RvM: Aus der strategischen Sicht der Präsidentin: Welche weiteren Meilensteine stehen zwischen 2025 und 2027 an? Was sind aus Ihrer Sicht aktuell die grössten Heraus­forderungen für die Krebsbekämpfung in der Schweiz?

SP: Ich bin nach wie vor fest davon überzeugt, dass wir in der Schweiz über eines der leistungsfähigsten und gerechtesten Gesundheitssysteme verfügen, insbesondere im Vergleich zu vielen anderen Ländern, in denen ich arbeite oder die ich gut kenne. Diese Spitzenleistung ist unbestreitbar. Es wäre jedoch illusorisch zu glauben, dass dieses System keine Schwachstellen hat. Was wir heute beobachten, ist eine reale, wenn auch diskrete Verschlechterung. Die Krankenkassenprämien steigen kontinuierlich und belasten die Haushalte stark. Die Finanzierung der Krankenhäuser steht unter Druck, insbesondere die der öffent­lichen und universitären Einrichtungen, die hochspezialisierte Behandlungen anbieten. Gleichzeitig entstehen Billigkrankenversicherungsmodelle, die den Zugang zu einer hochwertigen Gesundheitsversorgung für die gesamte Bevölkerung gefährden. Der Zugang zu innovativen Behandlungen ist nach wie vor ungleich, insbesondere bei Off-Label-Therapien, die jedoch manchmal die einzige Option für Krebspatientinnen und -patienten im fortgeschrittenen Stadium darstellen. Ähnlich verhält es sich beim Zugang zur Gesundheitsversorgung im Allgemeinen: Er variiert je nach Wohnort, Kanton und sogar nach dem Umfang der Versicherungsdeckung. Die Prävention ist nach wie vor unzureichend. Wie kann man beispielsweise akzeptieren, dass der Konsum von Alkohol und Tabak mit all den bekannten Folgen für die öffentliche Gesundheit und insbesondere für Krebs in bestimmten Regionen nach wie vor so verbreitet und so wenig reguliert ist? Krebs in der Schweiz verdient starke, sichtbare und vor allem koordinierte politische Aufmerksamkeit. Es geht nicht nur darum, hier und da einen Indikator zu verbessern, sondern eine echte nationale Strategie zum Wohle aller zu entwickeln, die über Kantonsgrenzen und politische Gräben hinweggeht. Wir brauchen eine zweckgebundene Finanzierung, eine gerechte und kohärente Organisation sowie ein klares gemeinsames Engagement, wenn wir die Stärken unseres Systems bewahren und allen Krebspatienten einen gleichberechtigten Zugang zu Prävention, Diagnose und modernster Behandlung gewährleisten wollen. Genau das muss meiner Meinung nach die nächsten Schritte zwischen 2025 und 2027 bestimmen.

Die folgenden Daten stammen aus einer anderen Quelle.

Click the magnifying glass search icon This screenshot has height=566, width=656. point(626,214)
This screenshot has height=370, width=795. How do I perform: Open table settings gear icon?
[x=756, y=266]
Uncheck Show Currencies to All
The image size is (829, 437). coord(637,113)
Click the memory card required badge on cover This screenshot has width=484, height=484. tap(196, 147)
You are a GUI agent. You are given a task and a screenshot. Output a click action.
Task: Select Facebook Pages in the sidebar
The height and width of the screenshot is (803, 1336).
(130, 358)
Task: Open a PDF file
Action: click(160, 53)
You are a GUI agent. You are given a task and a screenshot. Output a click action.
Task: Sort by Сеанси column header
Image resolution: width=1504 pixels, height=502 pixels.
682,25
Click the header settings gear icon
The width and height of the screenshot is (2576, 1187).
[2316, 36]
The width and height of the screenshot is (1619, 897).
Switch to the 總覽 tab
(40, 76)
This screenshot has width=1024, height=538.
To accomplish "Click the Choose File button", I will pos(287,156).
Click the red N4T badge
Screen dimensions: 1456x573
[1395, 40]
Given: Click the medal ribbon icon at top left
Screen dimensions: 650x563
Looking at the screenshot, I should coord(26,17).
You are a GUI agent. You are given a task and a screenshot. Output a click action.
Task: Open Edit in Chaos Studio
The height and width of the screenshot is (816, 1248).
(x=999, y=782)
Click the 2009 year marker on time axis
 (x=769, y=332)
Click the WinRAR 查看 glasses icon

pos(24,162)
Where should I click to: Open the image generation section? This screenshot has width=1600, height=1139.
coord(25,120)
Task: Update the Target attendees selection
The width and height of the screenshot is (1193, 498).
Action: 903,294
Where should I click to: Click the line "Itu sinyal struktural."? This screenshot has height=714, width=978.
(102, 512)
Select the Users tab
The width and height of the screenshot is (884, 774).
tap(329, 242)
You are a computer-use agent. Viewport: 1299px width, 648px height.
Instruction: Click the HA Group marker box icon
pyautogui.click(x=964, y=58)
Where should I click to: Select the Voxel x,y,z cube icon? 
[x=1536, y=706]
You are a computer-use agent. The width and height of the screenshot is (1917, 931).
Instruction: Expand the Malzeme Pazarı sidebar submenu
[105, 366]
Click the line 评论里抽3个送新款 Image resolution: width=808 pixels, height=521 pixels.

RvM: Wo sehen Sie das grösste Potenzial für Fortschritte – sei es Prävention, Früherkennung, Versorgung oder Datenqualität?

SP: In allen diesen Bereichen, sei es Prävention, Früherkennung, Qualität der Versorgung oder Qualität der Daten, gibt es noch enormen Verbesserungsbedarf. Diese Fortschritte werden jedoch nicht von selbst kommen. Sie erfordern das gemeinsame Engagement aller Beteiligten: Verbände, Gesundheitsfachleute, Patienten und natürlich die Politik. Jeder und jede von uns muss sich dort einbringen, wo er oder sie mit seinen oder ihren Kompetenzen konkret etwas bewirken kann. Wir dürfen nicht länger passiv von aussen zusehen. Ja, die Gesundheitskosten steigen, das ist eine Tatsache. Aber statt zu klagen, müssen wir intelligente und realistische Lösungen finden. Dazu gehört insbesondere eine ehrliche und umfassende Bewertung der indirekten Kosten von Krebs: wirtschaftliche Verluste für Arbeitgeber, Auswirkungen auf die Gesellschaft insgesamt und die Belastung für pflegende Angehörige. Wir müssen auch den Mut haben, die Debatte über neue Finanzierungsquellen zu eröffnen. Warum ziehen wir nicht eine gerechte, progressive und einkommensabhängige Steuer in Betracht, die speziell für die Bekämpfung dieser “teuren” und damit sicherlich schweren Krankheiten bestimmt ist? Schliesslich muss klar gesagt werden: Länger und gesünder zu leben ist ein Ziel, das wir alle teilen. Aber das hat seinen Preis. Die Frage ist, ob wir verantwortungsbewusst, gerecht und nachhaltig damit umgehen wollen, indem wir dort investieren, wo es etwas bewirkt, oder ob wir zunehmende Ungleichheiten und Brüche in unserem System weiterhin hinnehmen wollen. Für mich ist die Entscheidung klar.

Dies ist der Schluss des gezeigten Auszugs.